Now – flash forward to 2017 (I’ll use the year for posterity) and I’ve had the following conversation with three people (probably more). I’ll paraphrase:
- Person1: “Yeah I’m new to GIS – I’m going to learn python so I can do GIS”
- Person2: “I’m using ArcGIS – my new goal to to learn python to do more GIS”.
- Person3: “I’m learning python as fast as I can so I can understand GIS”.
Probably the longest conversation I had out of the 3 conversations paraphrased:
- Me: Do you know how much I’ve used Python this month?
- Person: No – a lot?
- Me: None.
- Person: OMG WHAT?!?!
None of that fixes the current issue where a client has done something to a lot of data. I need to fix it. I’m not sure what I’m going to do to fix it. I have Geometry and Attribute issues. I can almost guarantee whatever I do probably won’t be in python. I’m probably going to spend a few hours talking to the client and asking “Why/What/How did we get to this point?”
Why am I having these conversations with people on programming? I remember back when ESRI started including python (ArcPy) in ArcGIS. I was pumped. I imagined this was going to be a lot like AML and things were going to be productive again. Back in the time of Avenue and AML, writing a small menu or anything to save clicks was like a caveman discovering fire. Python in ArcGIS didn’t lead to me writing a ton of scripts. I actually started leveraging more tools in ArcGIS to fix data (like model builder). Python provided that last little scratch for an itch though and it was useful. Most of my GIS Programming friends moved into different jobs and probably better pay. I remember day dreaming maybe that was my way out “Get better at programming and ascend to a better life in GIS”. Never happened for me – I’m not a programmer. I guess it’s still a thing in the GIS realm – “Programming gets you a better job in GIS”. At some point it’s turned into “Python Programming is GIS”.

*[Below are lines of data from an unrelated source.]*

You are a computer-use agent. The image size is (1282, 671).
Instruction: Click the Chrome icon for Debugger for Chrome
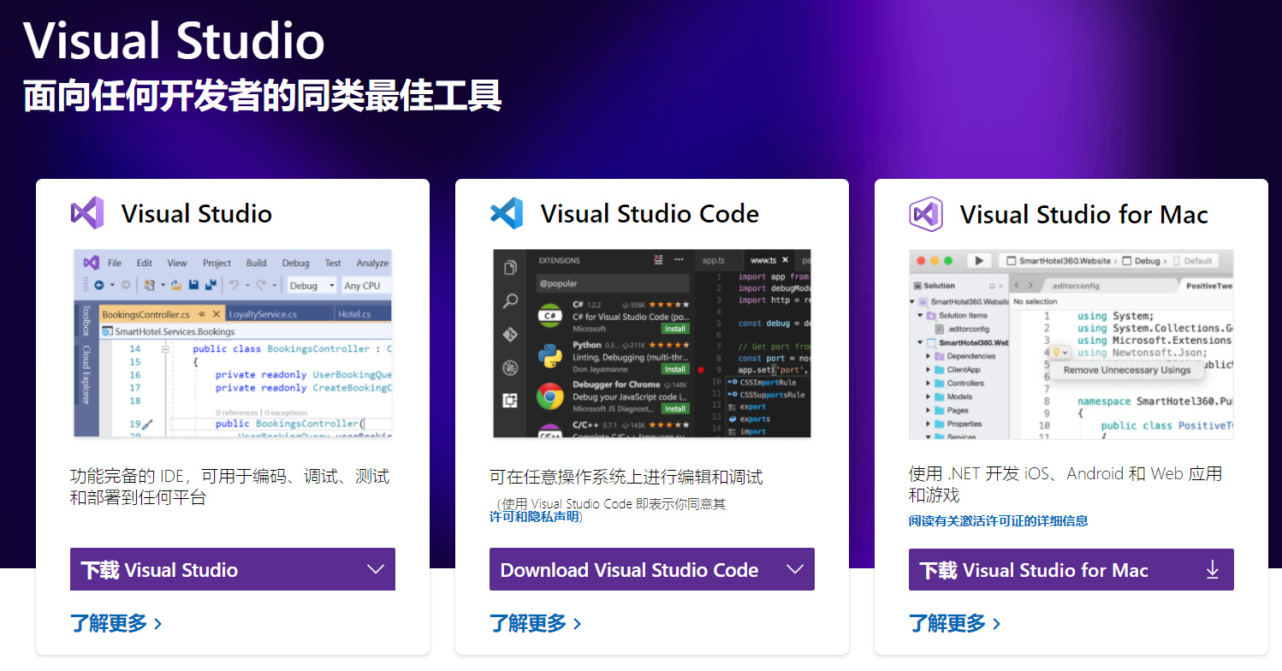[x=550, y=396]
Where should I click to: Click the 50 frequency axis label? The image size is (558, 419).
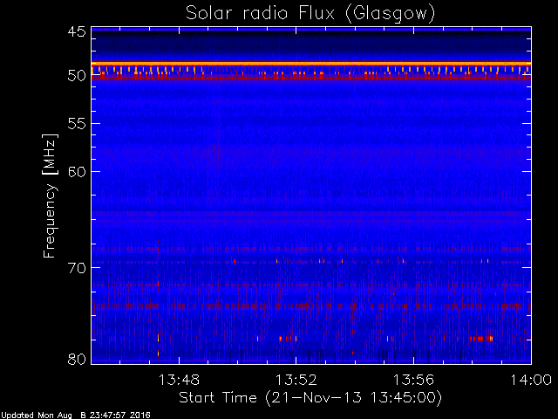coord(77,76)
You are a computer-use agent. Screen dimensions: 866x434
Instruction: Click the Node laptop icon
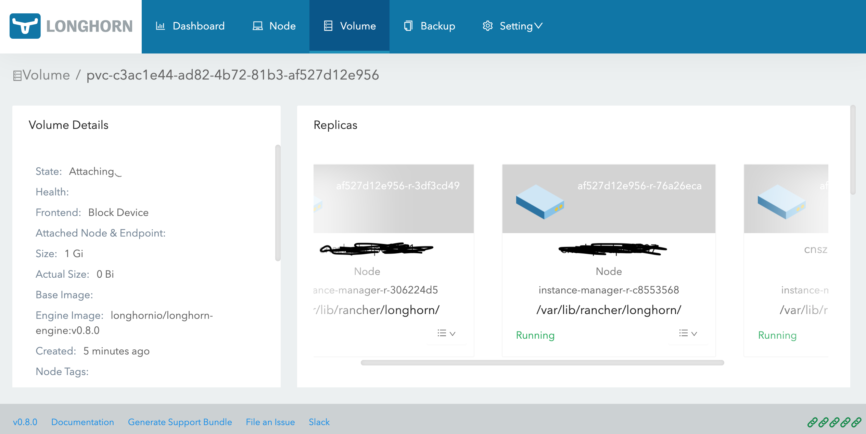[257, 26]
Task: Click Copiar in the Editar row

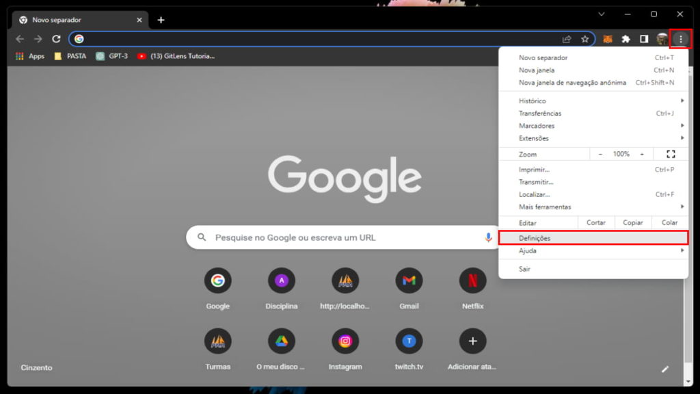Action: pyautogui.click(x=632, y=222)
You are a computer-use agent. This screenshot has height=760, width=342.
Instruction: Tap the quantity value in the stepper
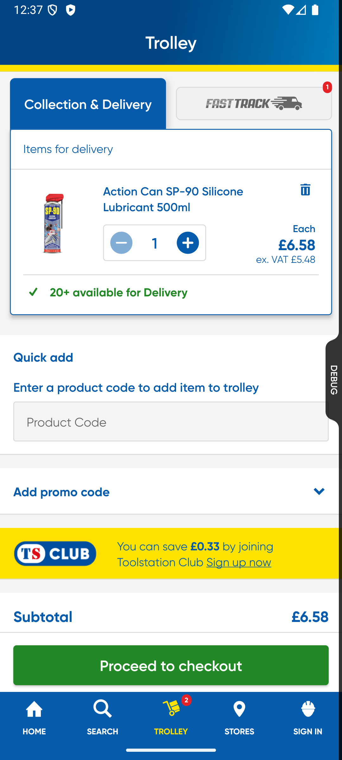point(155,243)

If I flash back through my GIS career – oh the languages I have seen and been used by: AML, Avenue, VB, VBA, Perl (why that? long story), VB.Net, Python, and I’m waiting for the next thing. I’ve learned a lot of stuff and the only thing that has stuck longer than the rest is python. Two things have been a constant in this career since day 1: data and people. Both can be problems and both make the GIS tick along. It never changes by much. Some of the same conversations I had 20 years ago I still have on data with people: “What do you need to do and what do we need to collect to make that happen?”
So for those of you starting out in GIS:
- Learn about projections
- Learn about databases
- Learn about data
- Learn about the web
- Learn about your software of choice be it ArcGIS or QGIS
- Learn about LIDAR/GPS/Imagery
- Somewhere in that mix of things – experience a programming language. Play with 2 of them. Maybe 3. Find one you enjoy and stick with it. You may end up making a career out of it.
Just don’t learn python thinking that is how you learn GIS. It helps – but not much.
GIS is a big world. Programming is one part of the GIS machine.